Recipient ineligibility after liver transplantation assessment: a single centre experience
Background Candidacy for liver transplantation is determined through standardized evaluation. There are limited data on the frequency and reasons for denial of trans-plantation after assessment; analysis may shed light on the short-term utility of the assessment. We sought to describe the frequency and reasons for ineligibility for liver transplantation among referred adults. Methods We studied all prospectively followed recipient candidates at a single centre who were deemed unsuitable for liver transplantation after assessment. Inclusion criteria were age 18 years and older and completion of a standard liver transplantation evaluation over a 3-year period. Patients were excluded if they had a history of prior assessment or liver transplantation within the study period. Demographic and baseline clinical data and reasons for recipient ineligibility were recorded.

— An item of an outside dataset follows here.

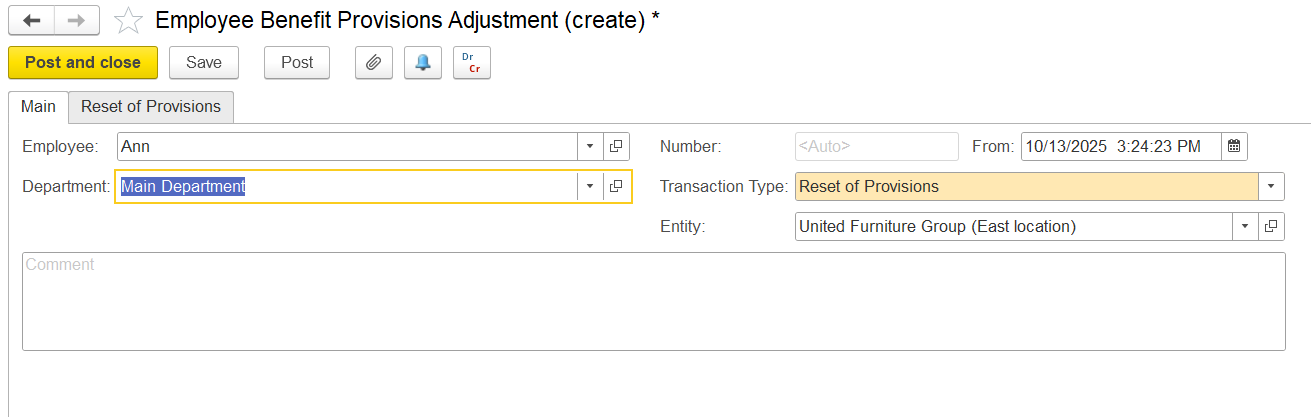Expand the Transaction Type dropdown
Image resolution: width=1311 pixels, height=417 pixels.
click(1271, 186)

Results In all, 337 patients underwent their first liver transplantation evaluation during the study period; 166 (49.3%) fulfilled inclusion criteria. The mean age was 55.4 years, and 106 (63.9%) were men. The 3 most common reasons for denial of listing were patient too well ( n = 82, 49.4%), medical comorbidities and/or need for medical optimization ( n = 43, 25.9%) and need for addiction rehabilitation ( n = 28, 16.9%). Conclusion Ineligibility for transplantation after assessment was common, occurring in nearly half of the cohort. Most denied candidates could be identified with more discriminate screening before the resource-intensive assessment; however, the assessment likely provides unforeseen positive impacts on patient care.